Paquet keeps data about the apps that you love. The apps that you love are queried to make a ranking system for most loved apps. The apps that you love are associated with an ID, but the ID can not be traced back to you by other users. Your name, email or profile image are not public and cannot be seen by other users.

Analytics data

Paquet also collects analytics data to improve the service. This data is completely anonymous and cannot be traced back to you. The data that is collected is: browser, operating system, device, country, pages visited, time spent on each page, and the referrer. This data is collected by Umami, an open source analytics tool. You can read more about Umami's privacy policy here. You can also opt-out of analytics data collection by clicking here.

Paquet does not share any data about you with any third party, and is not used to make a profit in any way.

Account deletion

You can request an account deletion at hello@paquet.app. Once you send the email, you confirm that you are sure that you want your account deleted. The email has to be sent from the same email that is associated with the account.

Account deletion is permanent and we do not keep any traces of your account in our database.

For short

All the data that we keep about you is: name, email, profile image, authentication provider and the apps you loved. Analytics data used for improving the service is also collected, but is not tailored to you.

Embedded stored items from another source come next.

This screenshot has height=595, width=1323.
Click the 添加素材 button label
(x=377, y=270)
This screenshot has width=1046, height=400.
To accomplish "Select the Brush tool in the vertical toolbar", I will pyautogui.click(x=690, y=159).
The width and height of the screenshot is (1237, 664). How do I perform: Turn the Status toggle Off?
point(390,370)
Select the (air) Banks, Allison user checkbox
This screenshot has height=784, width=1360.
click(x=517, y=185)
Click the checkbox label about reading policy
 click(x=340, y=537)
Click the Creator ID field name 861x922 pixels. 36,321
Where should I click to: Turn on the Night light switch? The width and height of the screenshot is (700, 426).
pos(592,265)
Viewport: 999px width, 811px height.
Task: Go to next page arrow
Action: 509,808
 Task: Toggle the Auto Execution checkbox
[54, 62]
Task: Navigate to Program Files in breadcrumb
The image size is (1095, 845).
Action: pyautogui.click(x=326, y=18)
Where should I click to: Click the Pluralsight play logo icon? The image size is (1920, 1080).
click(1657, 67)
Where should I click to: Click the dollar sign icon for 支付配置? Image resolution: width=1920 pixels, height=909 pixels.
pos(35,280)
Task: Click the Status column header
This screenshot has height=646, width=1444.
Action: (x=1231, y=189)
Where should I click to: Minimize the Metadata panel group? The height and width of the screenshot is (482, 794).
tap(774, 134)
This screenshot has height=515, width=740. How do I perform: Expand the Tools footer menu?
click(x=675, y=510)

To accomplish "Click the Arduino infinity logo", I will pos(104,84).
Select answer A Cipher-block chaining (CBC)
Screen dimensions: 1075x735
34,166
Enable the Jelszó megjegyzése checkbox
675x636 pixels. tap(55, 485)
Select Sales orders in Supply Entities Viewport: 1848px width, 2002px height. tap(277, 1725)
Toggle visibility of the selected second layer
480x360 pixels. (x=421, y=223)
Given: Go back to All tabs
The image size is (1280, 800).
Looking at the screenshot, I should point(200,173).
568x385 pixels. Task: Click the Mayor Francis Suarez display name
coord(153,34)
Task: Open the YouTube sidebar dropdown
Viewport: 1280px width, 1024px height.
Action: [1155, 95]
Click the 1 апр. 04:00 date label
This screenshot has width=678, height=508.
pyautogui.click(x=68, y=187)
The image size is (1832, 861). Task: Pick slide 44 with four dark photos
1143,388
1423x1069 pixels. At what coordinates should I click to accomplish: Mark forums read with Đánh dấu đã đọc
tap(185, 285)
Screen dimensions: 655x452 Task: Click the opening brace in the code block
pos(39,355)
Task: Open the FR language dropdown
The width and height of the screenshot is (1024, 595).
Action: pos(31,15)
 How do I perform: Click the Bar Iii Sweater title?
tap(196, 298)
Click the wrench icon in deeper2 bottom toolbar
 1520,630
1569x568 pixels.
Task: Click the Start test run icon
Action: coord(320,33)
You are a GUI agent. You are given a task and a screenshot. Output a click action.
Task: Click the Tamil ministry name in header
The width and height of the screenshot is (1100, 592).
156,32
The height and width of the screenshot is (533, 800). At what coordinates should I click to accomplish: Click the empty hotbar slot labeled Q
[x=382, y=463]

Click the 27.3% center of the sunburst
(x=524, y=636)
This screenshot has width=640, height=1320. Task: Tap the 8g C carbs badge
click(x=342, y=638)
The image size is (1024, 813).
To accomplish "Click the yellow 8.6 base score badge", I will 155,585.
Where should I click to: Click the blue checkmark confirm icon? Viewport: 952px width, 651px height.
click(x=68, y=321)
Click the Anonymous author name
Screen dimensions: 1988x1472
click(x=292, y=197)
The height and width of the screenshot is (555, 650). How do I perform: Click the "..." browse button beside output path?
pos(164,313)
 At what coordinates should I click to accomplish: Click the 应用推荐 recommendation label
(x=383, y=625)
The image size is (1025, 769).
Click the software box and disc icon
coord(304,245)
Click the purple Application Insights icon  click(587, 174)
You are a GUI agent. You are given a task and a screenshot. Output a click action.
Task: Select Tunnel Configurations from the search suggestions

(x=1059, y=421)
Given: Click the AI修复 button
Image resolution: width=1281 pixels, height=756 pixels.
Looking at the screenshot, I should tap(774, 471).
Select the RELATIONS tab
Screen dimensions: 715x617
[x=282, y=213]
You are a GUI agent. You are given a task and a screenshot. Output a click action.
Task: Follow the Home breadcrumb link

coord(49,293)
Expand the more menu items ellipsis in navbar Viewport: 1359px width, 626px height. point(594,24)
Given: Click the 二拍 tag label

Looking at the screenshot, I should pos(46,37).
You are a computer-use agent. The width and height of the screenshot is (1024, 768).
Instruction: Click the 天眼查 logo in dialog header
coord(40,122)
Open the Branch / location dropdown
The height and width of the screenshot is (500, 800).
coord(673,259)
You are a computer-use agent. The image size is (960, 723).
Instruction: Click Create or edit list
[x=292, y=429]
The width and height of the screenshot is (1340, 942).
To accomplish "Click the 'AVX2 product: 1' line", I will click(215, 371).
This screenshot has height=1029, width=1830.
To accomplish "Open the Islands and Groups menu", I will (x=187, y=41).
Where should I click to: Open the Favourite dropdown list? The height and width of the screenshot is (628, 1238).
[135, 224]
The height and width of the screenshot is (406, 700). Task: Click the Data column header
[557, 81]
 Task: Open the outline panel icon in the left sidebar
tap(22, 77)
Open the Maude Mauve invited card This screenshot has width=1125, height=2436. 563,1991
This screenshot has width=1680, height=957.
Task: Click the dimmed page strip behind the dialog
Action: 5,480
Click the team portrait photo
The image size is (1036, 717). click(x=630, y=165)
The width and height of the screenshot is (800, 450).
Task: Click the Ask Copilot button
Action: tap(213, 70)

No one except Paquet administrator(s) can see this information. Paquet administrator(s) will only access this data when requested by a user. (troubleshooting, deleting account)

FAQ

Q: Paquet is open source, couldn't anyone just query the production database and compromise user accounts?
A: No. Even though Paquet is open source, we have certain limitations on the database that prevents even the server from accessing sensitive information. The only way that anyone could access the database is by having access to a specific secret key. To access this secret key, you would need to bypass GitHub Account 2FA, then Supabase Account 2FA. Pretty unlikely.

Q: Couldn't anyone just grab your computer and compromise the whole app?
A: My data is encrypted and my computer is protected by a 12+ alphanumeric password. Still pretty unlikely.

Q: How do I know that you won't just sell my data to other third parties?
A: First of all, there isn't a lot of data to sell to make a significant profit. Second, I kept the data that Paquet uses to a minimum because I respect other's privacy the same way I respect mine. I want Paquet to be strong figher against a world where data is the new currency.